▸ EXERCISE
Each line below must be reproduced exactly, though the pictures are to be dropped.

▸ DATA SHOWN
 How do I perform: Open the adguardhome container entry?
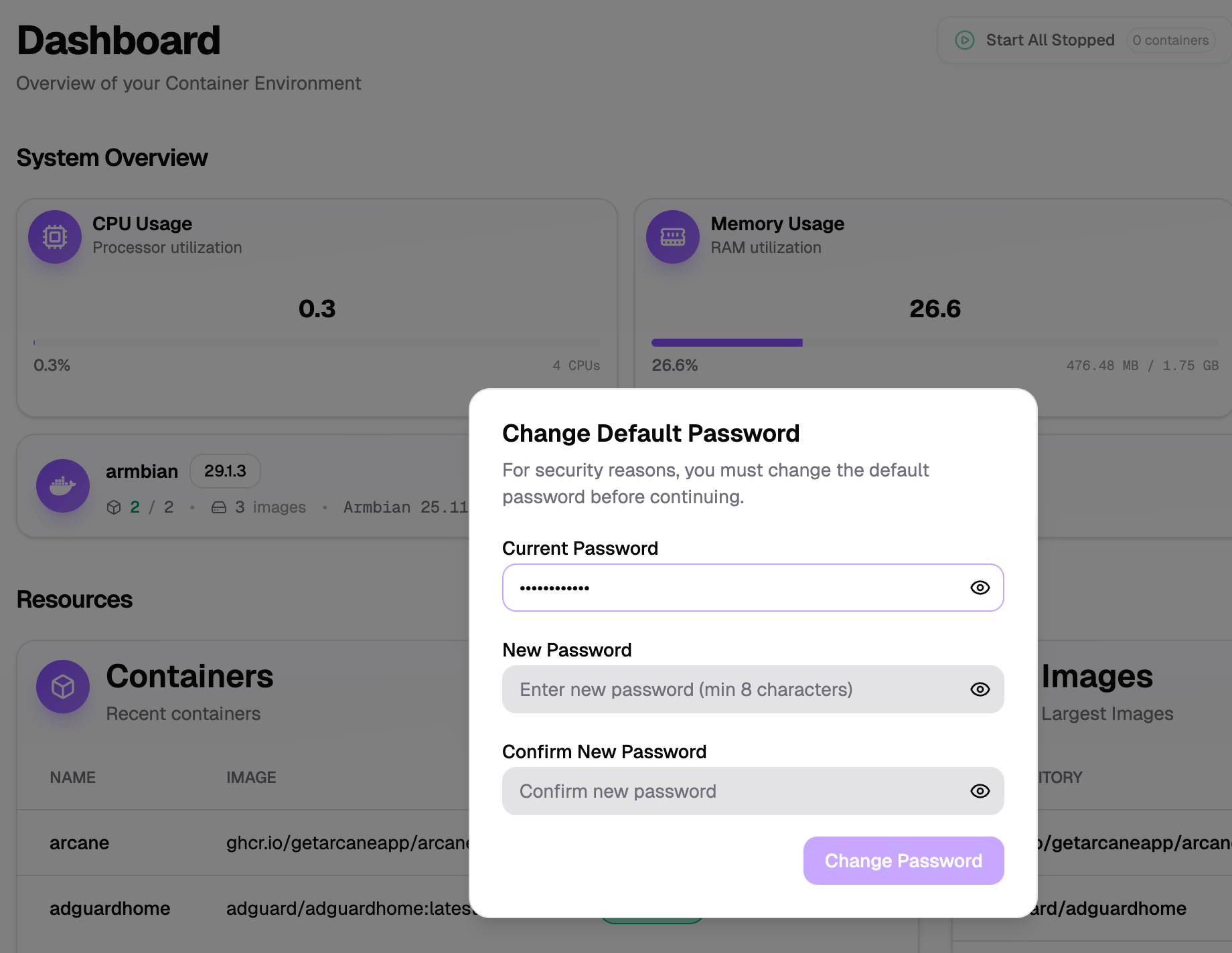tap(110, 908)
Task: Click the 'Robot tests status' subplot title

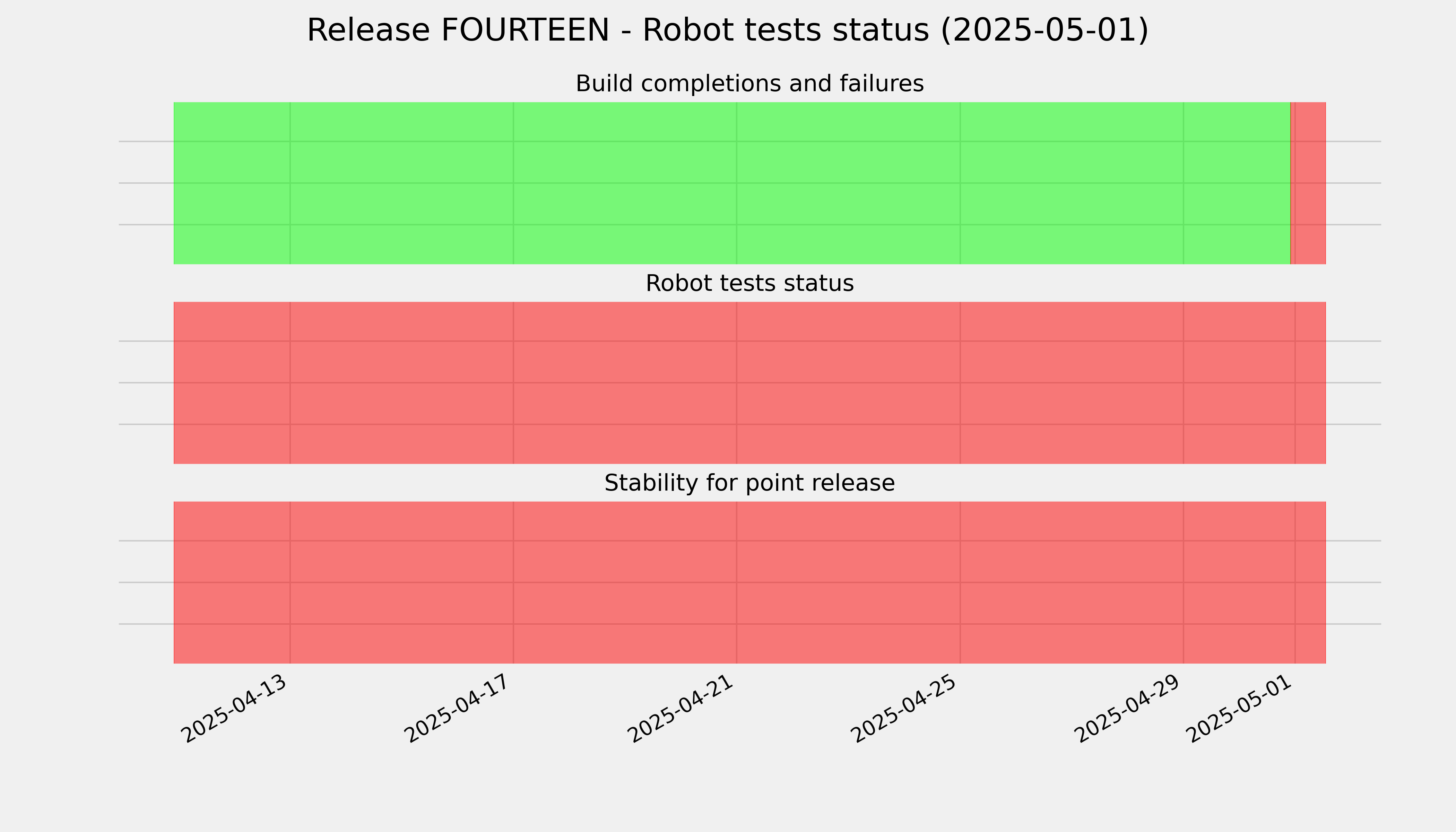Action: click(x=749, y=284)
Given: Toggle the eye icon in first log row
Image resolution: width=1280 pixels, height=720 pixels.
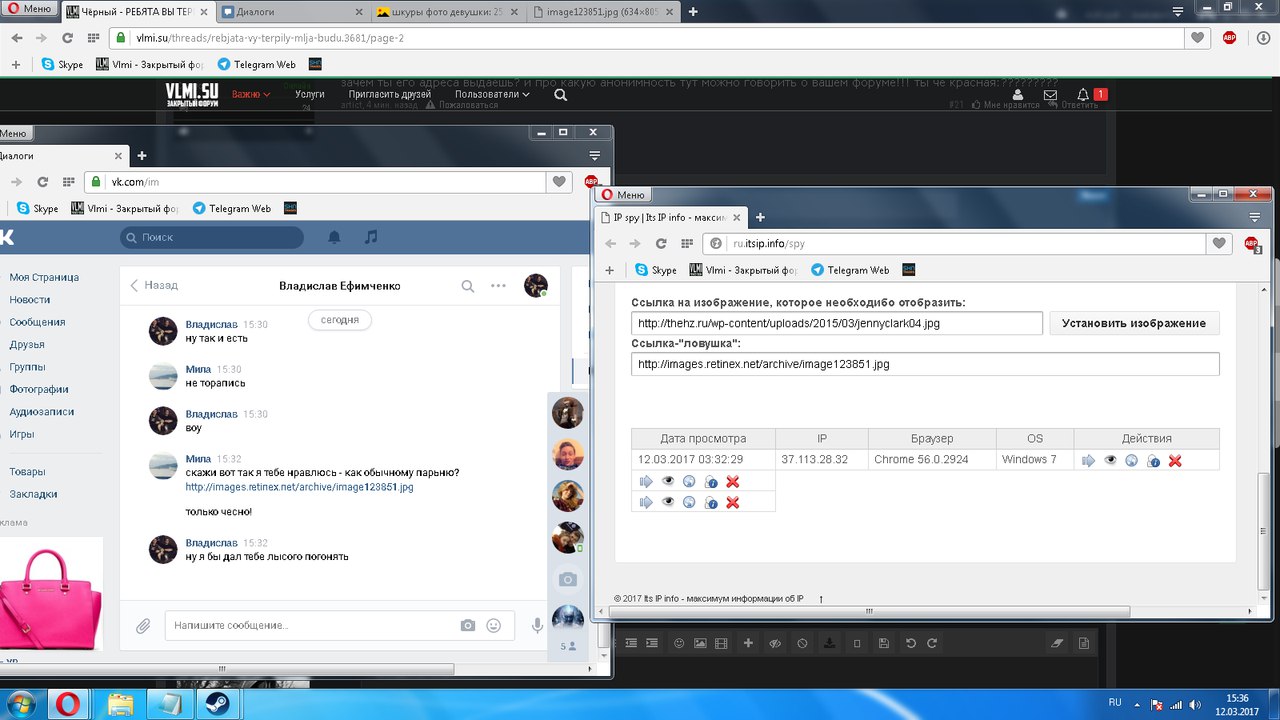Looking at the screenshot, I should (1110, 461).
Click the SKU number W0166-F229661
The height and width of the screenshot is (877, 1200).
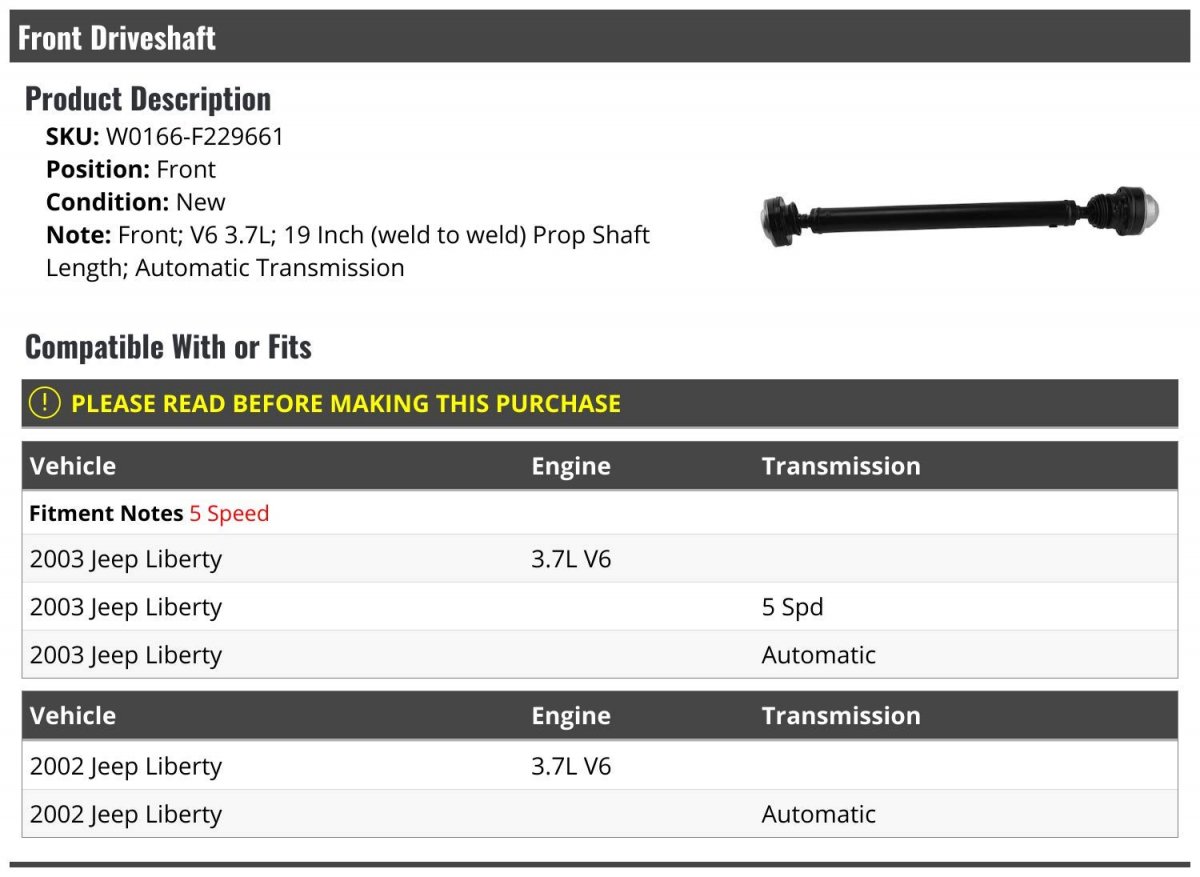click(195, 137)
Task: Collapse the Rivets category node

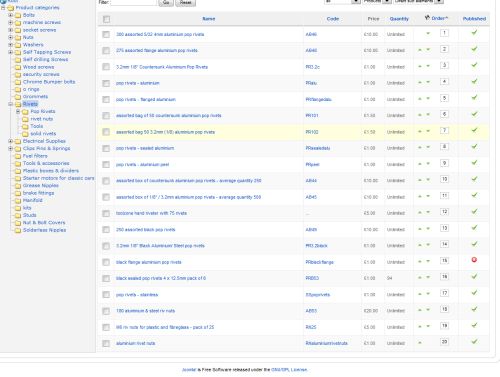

▸ WRITTEN ANSWER
 How do I perform: Open the adguardhome container entry?
tap(110, 908)
Task: Click the 'Robot tests status' subplot title

Action: click(x=749, y=284)
Given: Toggle the eye icon in first log row
Image resolution: width=1280 pixels, height=720 pixels.
Looking at the screenshot, I should (1110, 461).
Click the SKU number W0166-F229661
The height and width of the screenshot is (877, 1200).
click(195, 137)
Task: Collapse the Rivets category node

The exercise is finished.